# what the right size turkey to smoke ???



## jrod62 (Nov 9, 2011)

My wife found some turkeys that was 20+ lbs.
Is that size ok to smoke or should i stay around 12 to 15 pounders.


----------



## Bearcarver (Nov 9, 2011)

I would lean more toward the 12 pounder, but that might just be me & my maximum temp MES of 275˚.

Also I would not stuff it.

I'm sure you'll get other opinions on this one.

Bear


----------



## jrod62 (Nov 9, 2011)

Thanks Bear. That what i was thinking


----------



## pineywoods (Nov 9, 2011)

The USDA recommends 12 lbs and under in order to make sure they get through the "Danger Zone" in time to be considered safe. Some people hot smoke them with temps of 325 degrees and up I personally don't know that size matters much at these temps


----------



## chef jimmyj (Nov 9, 2011)

At 225*F 12-14lb is the best choice but as Piney indicated at 325*F anything goes I have done 26-28lb Monster Gobblers, unstuffed, in the neighborhood of 4hrs at various Restaurants...JJ


----------



## jrod62 (Nov 9, 2011)

Thanks guys for the fast reply. My wife text me from the store about the size turkeys and I turn around and posted this right away.

within minutes Bear replies, and few minutes later got two more fast replies. That why I love this place. Help is always

right around the corner. She pick up 2 turkeys at right under 13lbs a piece.

*so again thanks for the fast replies!!!!!*


----------



## SmokinAl (Nov 10, 2011)

Pineywoods said:


> The USDA recommends 12 lbs and under in order to make sure they get through the "Danger Zone" in time to be considered safe. Some people hot smoke them with temps of 325 degrees and up I personally don't know that size matters much at these temps




Not to hijack this thread, but does the USDA have any recommendation for a turducken?


----------



## Bearcarver (Nov 10, 2011)

SmokinAl said:


> Not to hijack this thread, but does the USDA have any recommendation for a turducken?

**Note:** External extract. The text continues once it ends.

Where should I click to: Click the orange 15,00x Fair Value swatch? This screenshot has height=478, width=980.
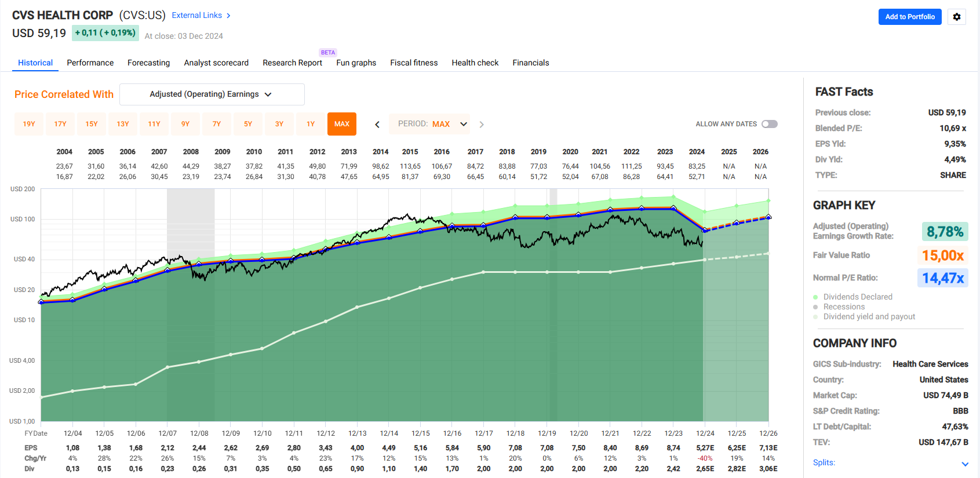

Yes a whole bunch of them, like no lower than 325˚ oven temp, etc.

Here's link:

http://www.fsis.usda.gov/factsheets/Turduckens_Require_Safe_Food_Handling/index.asp

Bear


----------



## mballi3011 (Nov 10, 2011)

Now if you have a bird thats maybe too big then you can also Spackcock it and that will let it smoke faster with more surface area to cook. Now for a turducken I have done a few of them and I have always done them in the oven cause they are usually too big for a smoker.


----------



## SmokinAl (Nov 10, 2011)

Bearcarver said:


> Yes a whole bunch of them, like no lower than 325˚ oven temp, etc.
> 
> Here's link:
> 
> ...




Thanks Bear!


----------



## jrod62 (Nov 10, 2011)

SmokinAl said:


> Pineywoods said:
> 
> 
> > The USDA recommends 12 lbs and under in order to make sure they get through the "Danger Zone" in time to be considered safe. Some people hot smoke them with temps of 325 degrees and up I personally don't know that size matters much at these temps
> ...


AL , if u do turducken i hope you post step by step "how to" .
I would love to try one .


----------



## bmudd14474 (Nov 10, 2011)

If you want to get the 20lb one then just cut it in half and you will be ok.


----------



## solaryellow (Nov 10, 2011)

You could also cure it using Pops' recipe and take some of the worry out.


----------



## jrod62 (Nov 10, 2011)

solaryellow said:


> You could also cure it using Pops' recipe and take some of the worry out.


We got two of the smaller ones but i want to do a big one to.
I will have to reread pop's recipe and give that try.
Thanks for info.


----------



## chef michael (Nov 15, 2011)

What is space cocking? That's a term unfamiliar to me guys. I'm smoking a 21 pounder this Thansgiving and I really don't want to make my guests sick.


----------



## pineywoods (Nov 15, 2011)

Basically it's cutting along or cutting out the backbone so the bird can lay flat


----------



## forluvofsmoke (Nov 15, 2011)

chef michael said:


> What is spackcocking? That's a term unfamiliar to me guys. I'm smoking a 21 pounder this Thansgiving and I really don't want to make my guests sick.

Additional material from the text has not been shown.